**WORK TO BE COMPLETED:** Lines before the one containing "Task: Open the Gla glass catalog button" are left out; return that line and every line after it exactly, through the end of the data below.

**Extracted data entries:**
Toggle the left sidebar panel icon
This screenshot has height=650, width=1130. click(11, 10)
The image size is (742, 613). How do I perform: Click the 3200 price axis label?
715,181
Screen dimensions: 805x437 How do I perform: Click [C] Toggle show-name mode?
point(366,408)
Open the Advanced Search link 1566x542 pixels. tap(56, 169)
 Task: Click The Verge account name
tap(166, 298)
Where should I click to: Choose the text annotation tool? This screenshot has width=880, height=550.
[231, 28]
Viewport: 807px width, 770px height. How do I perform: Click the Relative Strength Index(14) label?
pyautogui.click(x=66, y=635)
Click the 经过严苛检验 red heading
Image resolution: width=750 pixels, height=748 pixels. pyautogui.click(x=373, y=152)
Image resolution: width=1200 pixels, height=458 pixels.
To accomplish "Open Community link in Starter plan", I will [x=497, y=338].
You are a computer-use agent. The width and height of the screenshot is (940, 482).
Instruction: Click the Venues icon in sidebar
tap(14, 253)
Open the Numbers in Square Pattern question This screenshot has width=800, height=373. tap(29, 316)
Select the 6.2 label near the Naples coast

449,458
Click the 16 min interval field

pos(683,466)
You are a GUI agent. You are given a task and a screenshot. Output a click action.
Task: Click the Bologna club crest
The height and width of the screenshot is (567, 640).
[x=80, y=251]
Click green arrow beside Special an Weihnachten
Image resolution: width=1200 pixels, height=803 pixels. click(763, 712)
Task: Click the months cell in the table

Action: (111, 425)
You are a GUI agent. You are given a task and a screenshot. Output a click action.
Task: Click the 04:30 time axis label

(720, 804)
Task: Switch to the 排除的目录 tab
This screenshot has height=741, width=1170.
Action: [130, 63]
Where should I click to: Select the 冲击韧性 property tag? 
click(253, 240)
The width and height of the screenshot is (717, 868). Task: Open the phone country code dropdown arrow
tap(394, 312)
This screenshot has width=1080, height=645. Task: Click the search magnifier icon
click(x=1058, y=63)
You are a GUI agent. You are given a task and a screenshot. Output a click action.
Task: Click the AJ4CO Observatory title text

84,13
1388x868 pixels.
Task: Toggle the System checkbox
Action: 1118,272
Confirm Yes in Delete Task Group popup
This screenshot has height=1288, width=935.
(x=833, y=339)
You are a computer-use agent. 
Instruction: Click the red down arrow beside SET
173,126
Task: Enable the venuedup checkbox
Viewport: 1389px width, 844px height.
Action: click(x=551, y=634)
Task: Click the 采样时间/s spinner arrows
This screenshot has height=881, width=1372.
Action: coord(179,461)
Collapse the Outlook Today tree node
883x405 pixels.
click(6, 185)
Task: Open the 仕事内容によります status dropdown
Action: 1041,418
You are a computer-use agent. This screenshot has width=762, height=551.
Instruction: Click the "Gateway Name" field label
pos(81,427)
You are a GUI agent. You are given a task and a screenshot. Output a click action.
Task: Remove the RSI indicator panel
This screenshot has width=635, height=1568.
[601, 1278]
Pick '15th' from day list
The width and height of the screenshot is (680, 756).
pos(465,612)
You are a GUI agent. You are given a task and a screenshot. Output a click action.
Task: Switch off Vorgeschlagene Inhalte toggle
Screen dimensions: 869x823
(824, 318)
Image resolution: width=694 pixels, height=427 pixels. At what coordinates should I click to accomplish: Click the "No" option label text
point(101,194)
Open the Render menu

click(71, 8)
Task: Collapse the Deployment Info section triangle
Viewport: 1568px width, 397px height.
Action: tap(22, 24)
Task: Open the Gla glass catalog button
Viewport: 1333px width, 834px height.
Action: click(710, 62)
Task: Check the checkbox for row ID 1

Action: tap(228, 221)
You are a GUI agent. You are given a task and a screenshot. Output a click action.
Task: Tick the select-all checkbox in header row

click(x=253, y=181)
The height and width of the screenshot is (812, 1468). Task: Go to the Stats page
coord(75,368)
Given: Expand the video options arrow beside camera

**SOLUTION FOR THIS EXERCISE:**
Task: Open the Gla glass catalog button
Viewport: 1333px width, 834px height.
Action: click(710, 62)
Task: Check the checkbox for row ID 1

Action: tap(228, 221)
You are a GUI agent. You are given a task and a screenshot. Output a click action.
Task: Tick the select-all checkbox in header row

click(x=253, y=181)
The height and width of the screenshot is (812, 1468). Task: Go to the Stats page
coord(75,368)
Given: Expand the video options arrow beside camera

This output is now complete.